ニッケイ新聞 2013年4月4日
2011年5月24日にパラー州ノヴァ・イピシュナで起きた環境活動家夫妻殺害事件の陪審裁判が、同州南東部のマラバーの裁判所で3日から始まったと3日付G1サイトなどが報じた。
法定アマゾンの自然と農業の共存を願い、不法伐採に反対する活動を続けていたジョゼ・クラウジオ・リベイロ・ダ・シウヴァ氏と、妻のマリア・ド・エスピリト・サント・ダ・シウヴァ夫妻が、待ち伏せしていた2人組に射殺されたのは、11年5月24日の早朝の事。クラウジオ氏の耳が切り落とされていた事などから、夫妻を脅迫していた大土地所有者らが殺させたとの見方は当時から出ており、環境活動家達の中には、危険を逃れるために他の町に移った人達もいた。

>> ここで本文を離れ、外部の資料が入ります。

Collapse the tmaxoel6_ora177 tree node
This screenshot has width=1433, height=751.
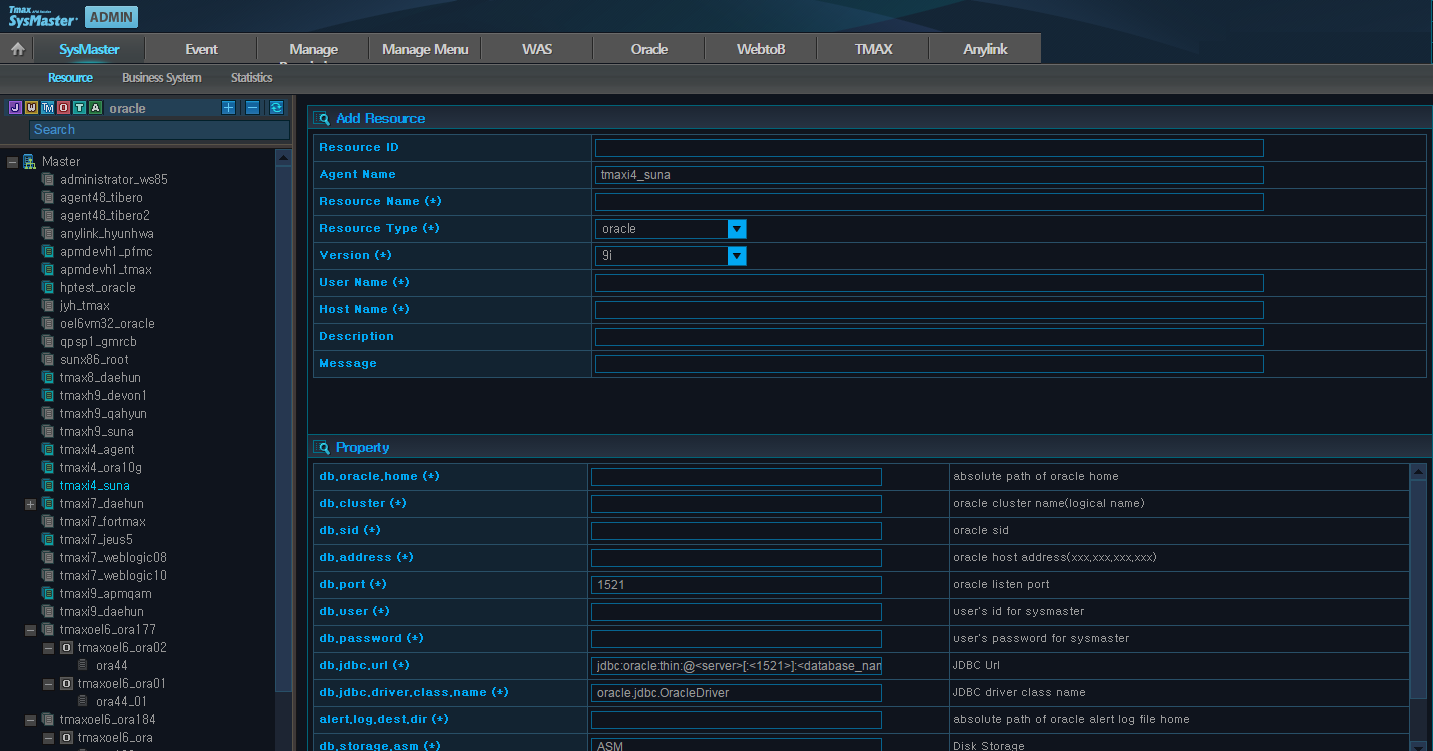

その後の調べで、シウヴァ夫妻殺害を命じたのは、2010年に政府の農業改革の対象地3区画を10万レアルで不法入手し、そこに住む夫婦3組を追い出そうとしていた小農園主のジョゼ・ロドリゲス・モレイラ容疑者で、実行犯はリンドンジョンソン・ロッシャとアルベルト・コペス・ド・ナシメントの2人だった事が判明。シウヴァ夫妻は、モレイラ容疑者が不法入手した土地に住む夫婦の立ち退き抵抗を支援していた。 3人は2011年9月18日と21日に逮捕されたが、裁判所が2013年4月3日に陪審裁判を行うと決めたのは2012年3月5日。裁判は2日を要する見込みで、検察側14人、弁護側13人が証言に立つ3日の法廷には、傍聴を希望する遺族や環境活動家ら約500人が集まった。
問題の土地には現在、モレイラ容疑者の妻が住んでいるが、殺害事件の前に同容疑者がその土地を不正入手した事を知る人々は12年5月、国立植民農地改革院(Incra)に容疑者の妻への定住権付与に異議を申し立てた。売買禁止の土地を買い、活動家2人を殺害させた人物の関係者が定住権を得たのでは不法入手の正当化に繋がるとの訴えを受けた同院は、今年3月20日に検察庁特別局に同件に関する審議を要請している。
熱帯雨林の不法伐採反対運動では、1988年12月22日にアクレ州で殺害されたフランシスコ・アウヴェス・フィーリョことシコ・メンデス氏や、2005年2月12日にパラー州で殺害された米国人でブラジルに帰化したドロシー・スタングことイルマン・ドロシー宣教師が有名だが、シウヴァ夫妻の活動も国際的に評価され、国際森林年の2012年2月9日に国連で特別表彰された。